[lbo-talk] Iraq's neighbors bear brunt of refugee influx

uvj at vsnl.com uvj at vsnl.com
Sat Apr 14 06:26:58 PDT 2007


Reuters.com

Iraq's neighbors bear brunt of refugee influx http://www.reuters.com/article/newsOne/idUSL1251650120070413

Fri Apr 13, 2007

By Alistair Lyon, Special Correspondent

BEIRUT (Reuters) - A growing exodus of Iraqis fleeing bloodshed has imposed severe strains on Syria, Jordan and other nearby countries, which need more help to cope with the burden, a senior United Nations official said.

Syria alone has taken in an estimated 1.2 million Iraqis escaping the chaos that has engulfed their homeland since the 2003 U.S.-led invasion, according to the U.N. High Commissioner for Refugees (UNHCR).
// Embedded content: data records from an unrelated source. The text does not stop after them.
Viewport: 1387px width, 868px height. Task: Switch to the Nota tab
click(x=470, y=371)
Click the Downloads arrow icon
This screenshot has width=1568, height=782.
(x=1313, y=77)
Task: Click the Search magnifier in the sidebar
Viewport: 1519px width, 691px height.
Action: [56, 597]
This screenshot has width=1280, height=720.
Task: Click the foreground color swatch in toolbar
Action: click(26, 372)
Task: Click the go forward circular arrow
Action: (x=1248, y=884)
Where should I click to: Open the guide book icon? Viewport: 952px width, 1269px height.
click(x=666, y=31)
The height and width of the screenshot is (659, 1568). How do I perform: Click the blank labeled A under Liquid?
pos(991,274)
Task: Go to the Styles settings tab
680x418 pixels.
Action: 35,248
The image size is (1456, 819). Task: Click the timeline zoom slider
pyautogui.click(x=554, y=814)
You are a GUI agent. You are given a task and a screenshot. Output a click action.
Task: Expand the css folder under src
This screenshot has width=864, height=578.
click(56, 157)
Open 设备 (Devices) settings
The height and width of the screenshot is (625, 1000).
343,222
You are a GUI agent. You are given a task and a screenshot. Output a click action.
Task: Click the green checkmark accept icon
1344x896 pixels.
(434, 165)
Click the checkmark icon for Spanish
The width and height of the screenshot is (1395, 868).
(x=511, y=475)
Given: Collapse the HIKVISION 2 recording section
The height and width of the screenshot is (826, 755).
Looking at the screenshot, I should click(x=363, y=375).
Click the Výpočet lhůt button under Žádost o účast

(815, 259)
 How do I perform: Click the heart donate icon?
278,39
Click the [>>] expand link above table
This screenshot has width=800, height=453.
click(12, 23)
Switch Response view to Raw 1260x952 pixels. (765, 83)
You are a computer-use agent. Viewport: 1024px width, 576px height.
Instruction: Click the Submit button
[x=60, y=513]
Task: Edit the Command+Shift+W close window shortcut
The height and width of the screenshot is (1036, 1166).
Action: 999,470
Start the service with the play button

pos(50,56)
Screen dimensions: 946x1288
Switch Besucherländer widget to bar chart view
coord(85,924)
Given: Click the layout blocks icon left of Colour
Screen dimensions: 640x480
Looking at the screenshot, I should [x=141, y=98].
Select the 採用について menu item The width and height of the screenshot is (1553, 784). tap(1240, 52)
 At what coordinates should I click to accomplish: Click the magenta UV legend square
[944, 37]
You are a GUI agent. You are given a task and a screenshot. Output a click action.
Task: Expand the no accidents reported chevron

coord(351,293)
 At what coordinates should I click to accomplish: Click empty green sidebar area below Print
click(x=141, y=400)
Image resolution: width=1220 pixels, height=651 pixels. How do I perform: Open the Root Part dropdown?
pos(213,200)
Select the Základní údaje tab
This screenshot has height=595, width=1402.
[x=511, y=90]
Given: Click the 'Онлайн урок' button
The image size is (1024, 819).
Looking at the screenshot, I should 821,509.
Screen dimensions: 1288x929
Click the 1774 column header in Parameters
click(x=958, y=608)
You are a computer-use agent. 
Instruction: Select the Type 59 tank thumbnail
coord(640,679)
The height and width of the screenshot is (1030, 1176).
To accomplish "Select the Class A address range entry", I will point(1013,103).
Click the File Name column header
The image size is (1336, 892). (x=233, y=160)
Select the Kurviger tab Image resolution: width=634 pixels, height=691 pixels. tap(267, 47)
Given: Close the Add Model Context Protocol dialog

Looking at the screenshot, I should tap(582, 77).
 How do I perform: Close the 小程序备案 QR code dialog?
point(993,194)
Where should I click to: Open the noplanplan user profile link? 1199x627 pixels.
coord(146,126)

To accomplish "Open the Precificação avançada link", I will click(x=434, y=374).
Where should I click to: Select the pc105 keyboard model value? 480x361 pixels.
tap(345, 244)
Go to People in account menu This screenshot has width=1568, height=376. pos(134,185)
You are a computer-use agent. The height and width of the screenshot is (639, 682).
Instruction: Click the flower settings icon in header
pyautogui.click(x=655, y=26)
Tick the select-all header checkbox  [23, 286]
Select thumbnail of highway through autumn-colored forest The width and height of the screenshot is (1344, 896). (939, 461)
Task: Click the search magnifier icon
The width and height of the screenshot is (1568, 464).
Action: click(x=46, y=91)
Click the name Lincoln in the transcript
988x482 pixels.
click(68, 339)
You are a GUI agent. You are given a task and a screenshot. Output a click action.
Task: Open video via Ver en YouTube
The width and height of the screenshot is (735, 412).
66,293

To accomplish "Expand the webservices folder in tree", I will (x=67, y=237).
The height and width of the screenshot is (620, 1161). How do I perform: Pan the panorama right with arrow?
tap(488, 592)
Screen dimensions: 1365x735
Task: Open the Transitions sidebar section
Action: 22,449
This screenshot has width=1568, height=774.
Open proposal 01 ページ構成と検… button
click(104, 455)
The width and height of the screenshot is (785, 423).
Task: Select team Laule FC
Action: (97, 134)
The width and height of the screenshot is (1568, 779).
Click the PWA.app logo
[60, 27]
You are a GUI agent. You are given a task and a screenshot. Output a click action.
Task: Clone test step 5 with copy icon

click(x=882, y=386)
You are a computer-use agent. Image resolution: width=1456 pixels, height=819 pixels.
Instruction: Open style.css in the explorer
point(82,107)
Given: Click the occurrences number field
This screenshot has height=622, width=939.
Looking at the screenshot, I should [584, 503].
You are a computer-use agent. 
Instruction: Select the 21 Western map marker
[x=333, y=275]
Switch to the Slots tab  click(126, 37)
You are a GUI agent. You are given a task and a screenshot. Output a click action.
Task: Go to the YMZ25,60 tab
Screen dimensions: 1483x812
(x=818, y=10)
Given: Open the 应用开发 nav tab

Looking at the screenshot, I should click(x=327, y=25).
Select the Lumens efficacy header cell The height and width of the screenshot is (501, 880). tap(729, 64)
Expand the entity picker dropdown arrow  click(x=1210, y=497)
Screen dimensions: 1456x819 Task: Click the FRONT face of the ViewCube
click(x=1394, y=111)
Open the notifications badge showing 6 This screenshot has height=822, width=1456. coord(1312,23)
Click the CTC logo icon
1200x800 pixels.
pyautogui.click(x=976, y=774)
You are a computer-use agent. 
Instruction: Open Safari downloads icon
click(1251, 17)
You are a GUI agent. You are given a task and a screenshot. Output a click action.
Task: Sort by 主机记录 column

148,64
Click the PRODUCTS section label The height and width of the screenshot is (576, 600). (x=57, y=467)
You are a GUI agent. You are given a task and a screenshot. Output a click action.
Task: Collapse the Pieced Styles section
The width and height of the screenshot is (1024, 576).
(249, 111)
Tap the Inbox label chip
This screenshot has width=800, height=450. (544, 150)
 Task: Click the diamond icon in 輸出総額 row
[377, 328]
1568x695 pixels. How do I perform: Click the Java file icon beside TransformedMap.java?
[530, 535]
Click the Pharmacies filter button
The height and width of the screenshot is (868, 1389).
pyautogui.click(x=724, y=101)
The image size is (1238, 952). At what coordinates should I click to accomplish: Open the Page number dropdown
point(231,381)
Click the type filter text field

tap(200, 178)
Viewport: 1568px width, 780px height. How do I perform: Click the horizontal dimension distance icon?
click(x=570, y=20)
Up to 800,000 more are in Jordan.

Recipient countries have shown "understanding and generosity" mixed with concern, Stephane Jaquemet, UNHCR's regional representative, told Reuters in an interview ahead of a UNHCR conference next week to raise awareness of the issue.

"There is a fear that the number is growing and that the balance between the local population and the refugee community is now quite shaky," he said, citing Jordan, where Iraqis make up an estimated 20 percent of the overall population.

The Geneva conference will focus on the humanitarian needs of more than 2 million Iraqis who have fled abroad and about 1.9 million displaced within Iraq, many of them in the past year.

"The level of violence remains very high, so all the conditions are there for people to seek safety," Jaquemet said.

Awareness should translate into support for host countries of modest means whose health, education and other services are sorely stretched by the growing influx of Iraqis, he added.

Such assistance need not be targeted directly at the refugees, but at improving living conditions for the general population to "create a climate of trust and support."

Sharing the burden with host countries before conditions get too dire might prevent a further upheaval in which desperate Iraqi refugees flood illegally into Europe or elsewhere.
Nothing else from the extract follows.